Reducing our concentration in spread-based business and exiting certain distribution channels may adversely affect
reported results
We have been reducing our concentration in spread-based business and discontinued offering fixed annuities
effective January 1, 2014. We also exited the independent master brokerage agencies and structured settlement annuity
brokers distribution channels in 2013 and sold Lincoln Benefit Life Company (‘‘LBL’’) on April 1, 2014. The reduction in
sales of these products has and may continue to reduce investment portfolio levels. It may also complicate settlement of
contract benefits including forced sales of assets with unrealized capital losses, and affect goodwill impairment testing
and insurance reserves deficiency testing. We plan to outsource the administration of our annuity business to a third
party administration company in 2015 following the successful transition of the servicing of the LBL business that was
sold. If our efforts are unsuccessful, our cost structure may be less competitive.
Changes in tax laws may decrease sales and profitability of products and adversely affect our financial condition
Under current federal and state income tax law, certain products we offer, primarily life insurance, receive favorable
tax treatment.
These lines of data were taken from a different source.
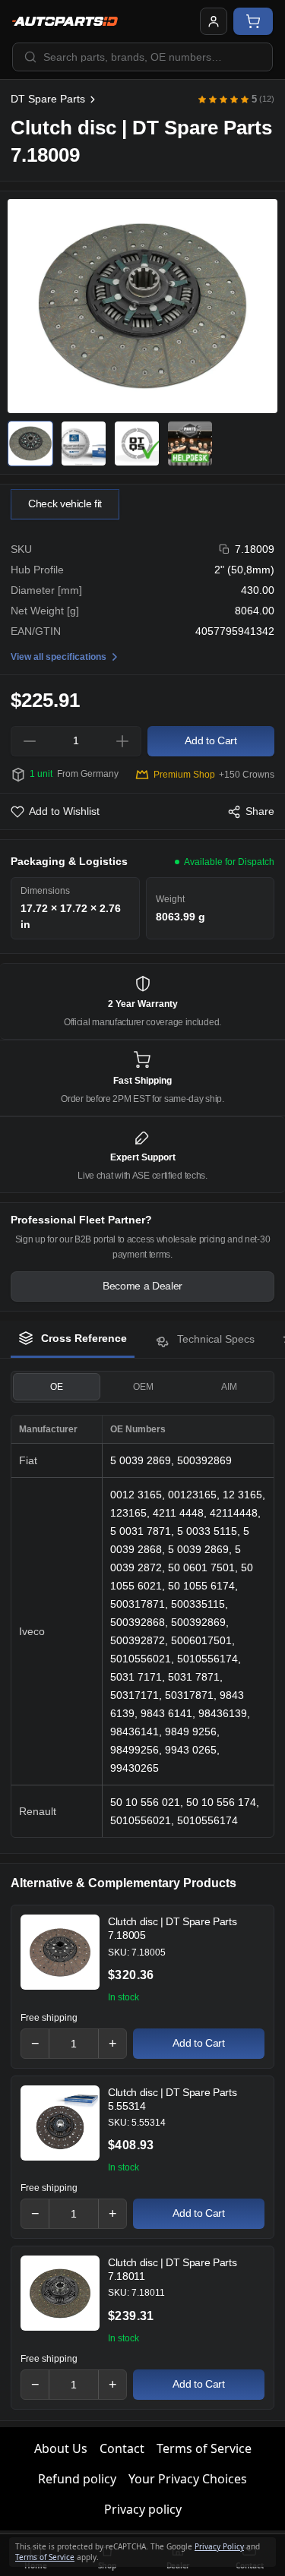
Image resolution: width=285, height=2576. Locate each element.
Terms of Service (204, 2448)
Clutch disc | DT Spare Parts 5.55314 (172, 2099)
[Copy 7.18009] (224, 549)
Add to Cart (198, 2043)
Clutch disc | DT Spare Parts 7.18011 (172, 2269)
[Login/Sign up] (213, 21)
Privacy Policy (219, 2546)
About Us (60, 2448)
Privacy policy (143, 2509)
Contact (122, 2448)
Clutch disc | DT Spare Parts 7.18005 (172, 1928)
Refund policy (77, 2478)
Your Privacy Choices (187, 2478)
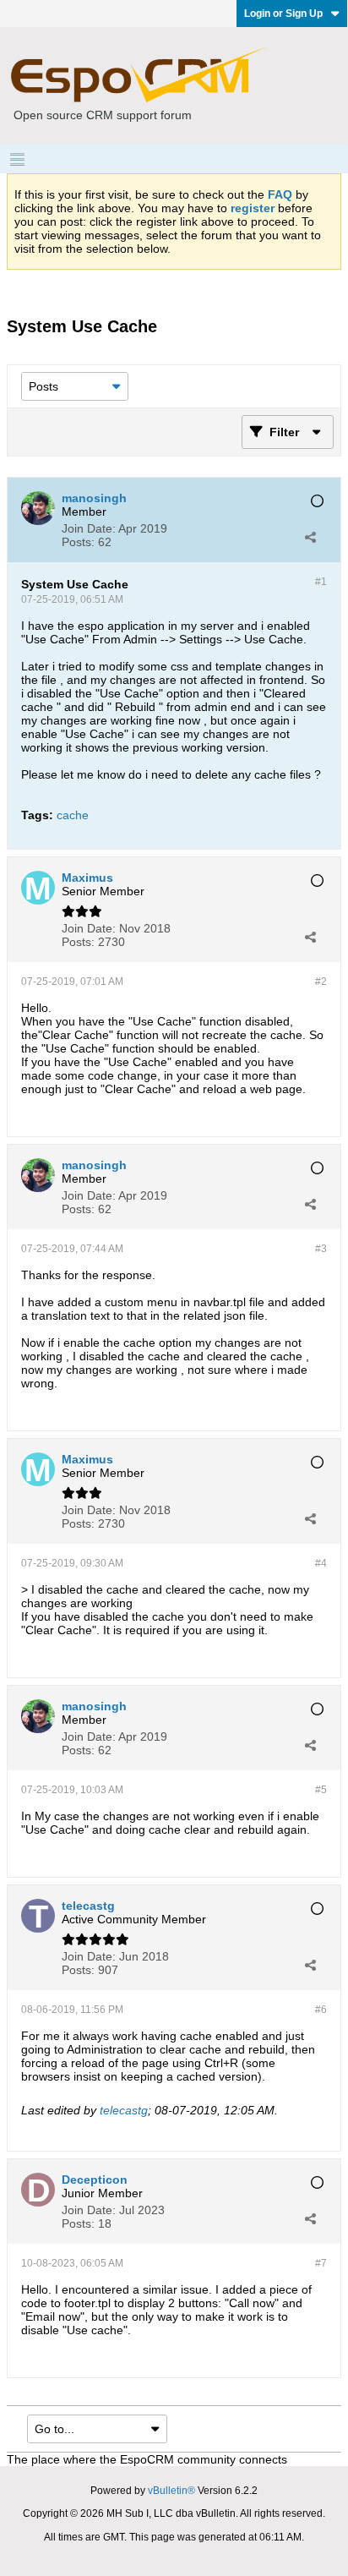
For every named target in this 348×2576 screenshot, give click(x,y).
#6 (321, 2009)
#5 (321, 1790)
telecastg (124, 2110)
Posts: (78, 542)
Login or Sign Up (283, 13)
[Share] (310, 537)
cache (73, 815)
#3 (321, 1249)
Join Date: (89, 528)
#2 (321, 981)
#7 (321, 2263)
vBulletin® (171, 2491)
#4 (321, 1563)
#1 (321, 582)
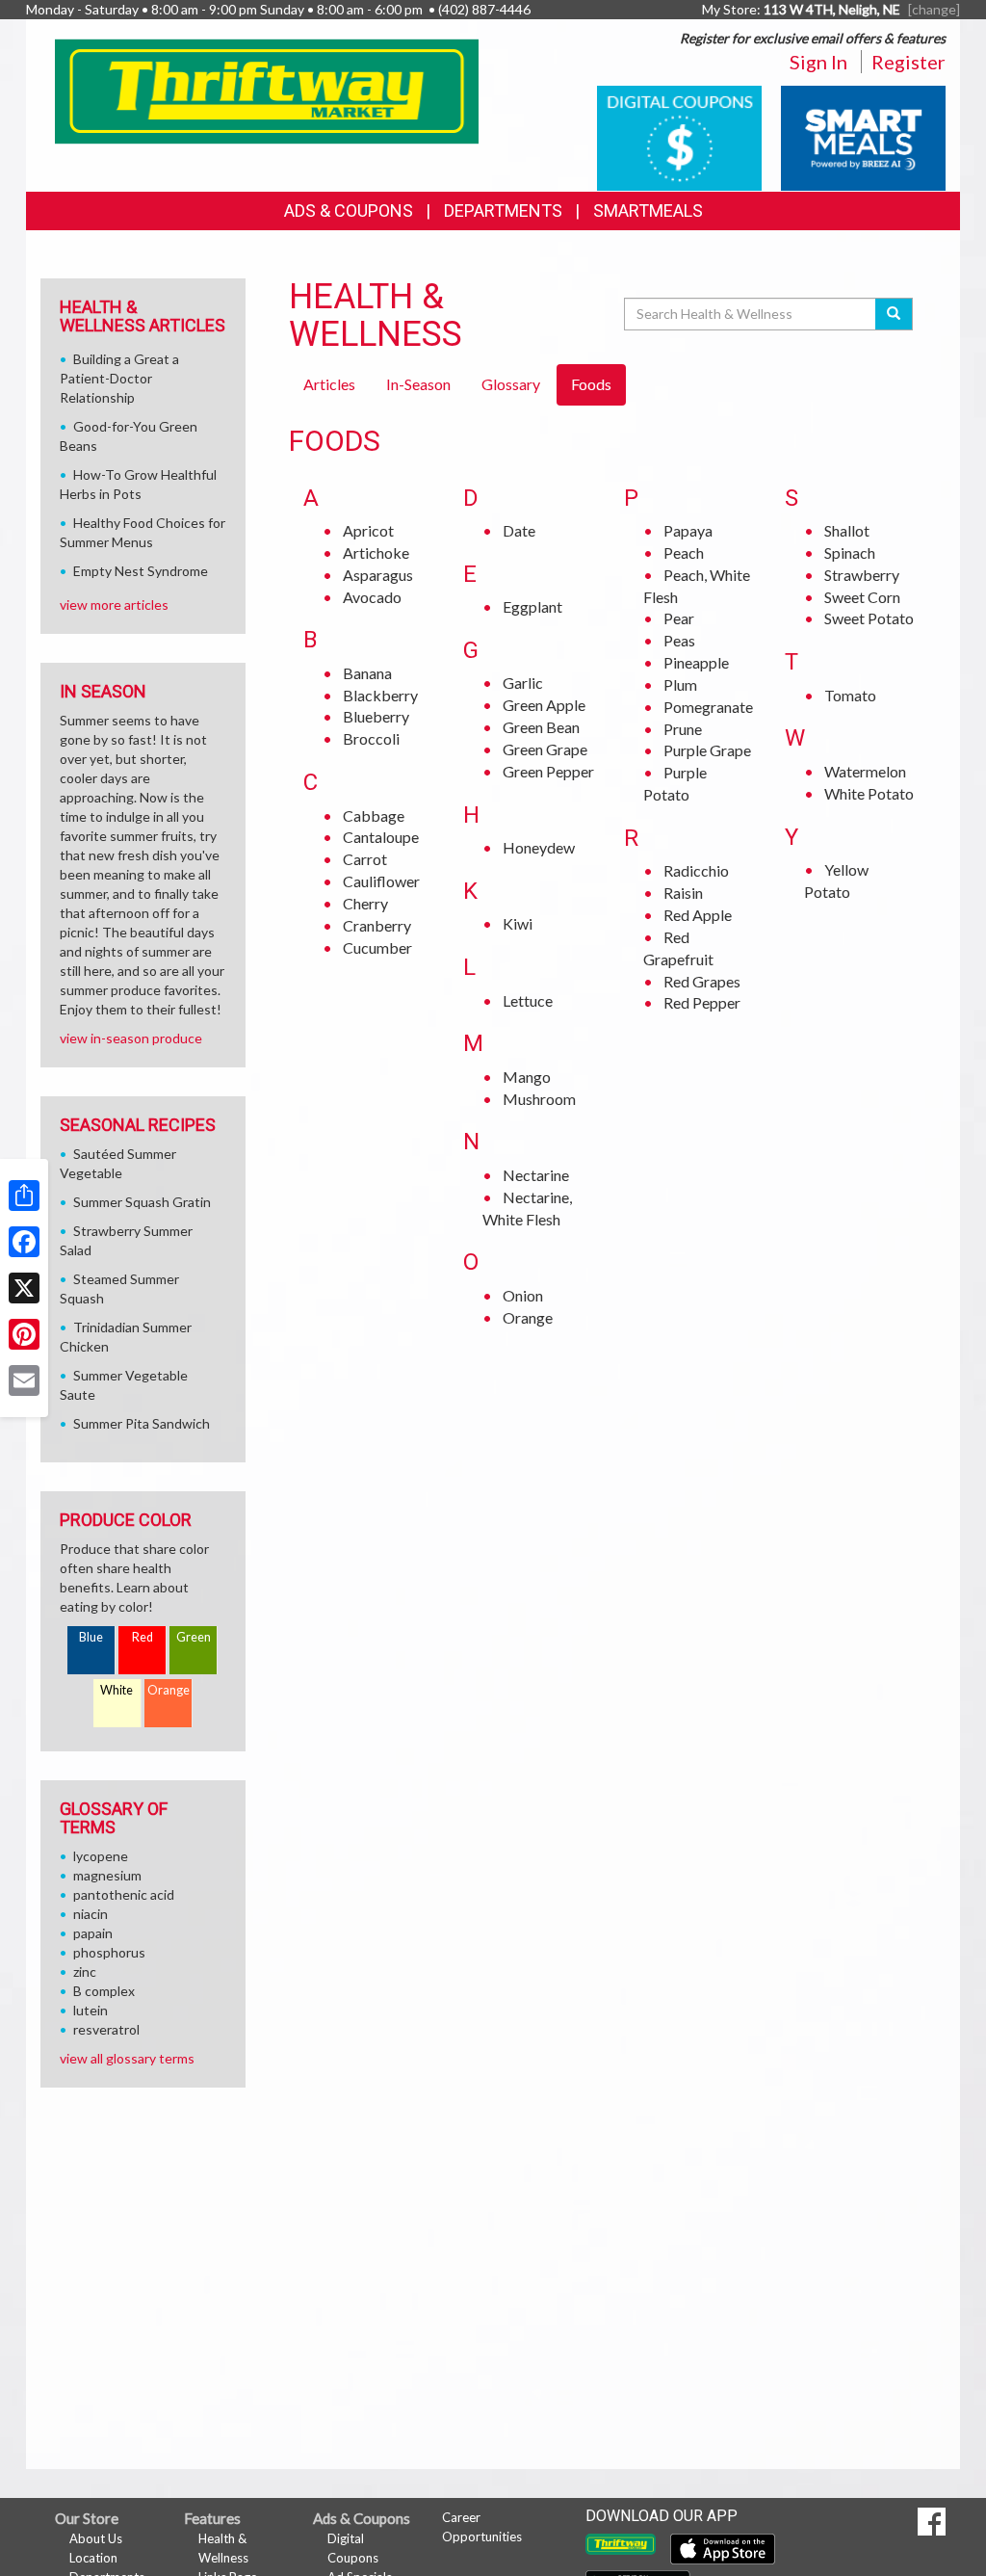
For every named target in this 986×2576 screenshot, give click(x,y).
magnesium (107, 1875)
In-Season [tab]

This favorable treatment may give certain of our products a competitive advantage over noninsurance
products. Congress and various state legislatures from time to time consider legislation that would reduce or eliminate
the favorable policyholder tax treatment currently applicable to life insurance. Congress and various state legislatures
also consider proposals to reduce the taxation of certain products or investments that may compete with life insurance.
Legislation that increases the taxation on insurance products or reduces the taxation on competing products could
lessen the advantage or create a disadvantage for certain of our products making them less competitive. Such proposals,
if adopted, could have a material effect on our profitability and financial condition or ability to sell such products and
could result in the surrender of some existing contracts and policies. In addition, changes in the federal estate tax laws
could negatively affect the demand for the types of life insurance used in estate planning.
We may not be able to mitigate the capital impact associated with statutory reserving requirements, potentially
resulting in a need to increase prices, reduce sales of term or universal life products, and/or a return on equity
below original levels assumed in pricing
To support statutory reserves for certain term and universal life insurance products with secondary guarantees, we
currently utilize reinsurance and capital markets solutions for financing a portion of our statutory reserve requirements
deemed to be non-economic. As we continue to underwrite term and universal life business, we expect to have
additional financing needs to mitigate the impact of these reserve requirements. If we do not obtain additional financing
as a result of market conditions or otherwise, this could require us to increase prices, reduce our sales of term or
universal life products, and/or result in a return on equity below original levels assumed in pricing.
Dispositions and acquisitions of businesses may adversely affect our results of operations including the ability to
continue sales by Allstate exclusive agents and receive adequate compensation for transition services
We are exposed to risks associated with disposed former affiliates when continuing relationships are maintained
such as distribution rights, reinsurance of new and in-force business, transition services and other contingent liabilities.
We may be adversely impacted by declines in financial strength ratings of disposed former affiliates due to rating
agencies viewing the financial capacity of the former affiliate differently. Other compliance and operational issues may
emerge involving agents, products, pricing, servicing and claims related to the business reinsured from the former
affiliate to the Company. In addition, during a transition period when the Company may be providing transition services,
we may not be receiving adequate compensation and could be judged as not providing service as contracted. These risks
may adversely affect our results of operations.